We are also at a point in time when some are exploring whether and how programmes might be offered and managed not through a VLE but by combining the use of a range of online and web-based tools. Much creativity is permitted using such an approach, although it introduces other problems such as students having to register for each of the applications used, perhaps download them onto their laptops or tablets, and then contend with the vagaries of different browser capacities, operating systems and so on.
It seems to me that it is challenging to divorce pedagogies from platform, and that the real task of those involved in online learning - from developers such as Pearson to learning designers, academics and learners themselves - is to continue researching the relationship between a VLE, its embedded pedagogies and the learning which it facilitates.

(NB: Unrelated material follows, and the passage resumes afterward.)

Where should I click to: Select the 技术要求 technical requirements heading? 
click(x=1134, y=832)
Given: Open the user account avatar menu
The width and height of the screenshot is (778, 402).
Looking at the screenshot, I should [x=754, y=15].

From a flexible learning perspective VLEs can often represent the 'from above', institutionally-driven educational system into which learners must fit themselves. The HEA's Framework for flexible learning in higher education includes 'institutional systems and structures' as one of its four key areas of focus alongside technology-enhanced learning, pedagogical approaches and employment. It indicates the importance of institutional agility and personal flexibility, as well as of 'balanced pragmatism'. Balanced pragmatism recognises the fact that at times the interests of institutions and learners can conflict. This is especially the case for a strongly student-centred flexible approach. The inclusion of institutional systems and structures as an area of focus emphasises the role that these can play in enhancing, facilitating and/or hindering flexibility in just the same way that VLEs can facilitate, enhance and/or hinder learning. In reality VLEs are part of an institution's management systems.
The real challenge therefore is to work towards a point when VLEs can be integrated into an institution's wider systems and structures, and that the whole can be designed with a view to flexibility and individuality if flexible learning is to become a genuine possibility. I wonder whether Pearson is missing a trick.

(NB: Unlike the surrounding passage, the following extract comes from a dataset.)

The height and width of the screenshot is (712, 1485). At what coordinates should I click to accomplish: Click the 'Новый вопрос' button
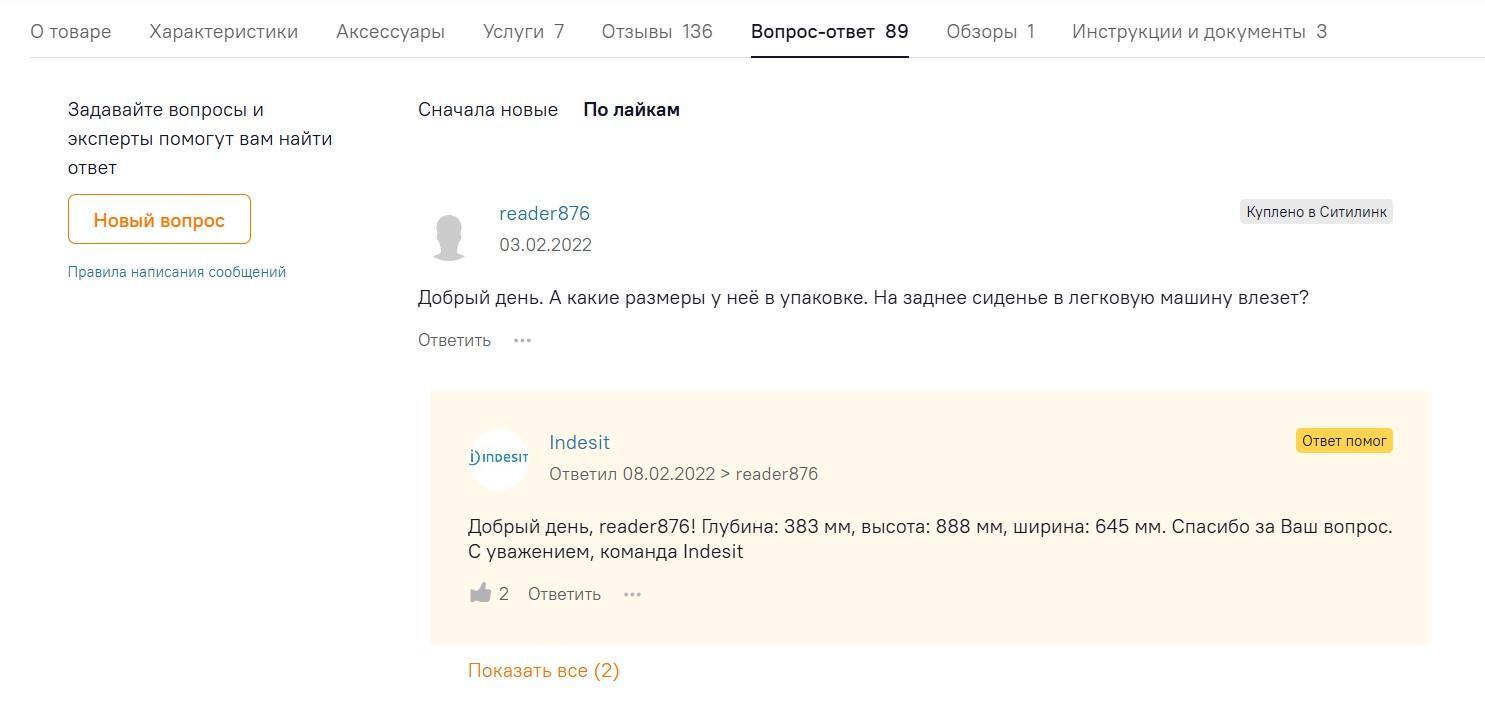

Dr Alison Le Cornu is a freelance Consultant in Academic Practice working in higher education. She specialises in flexible learning which she understands as empowering learners by giving them the ability to choose how, what, where and when they study. This is very dependent on institutional systems and structures having the capacity to facilitate this. She works with institutions at all levels to help them bring about the institutional/student partnership that this requires.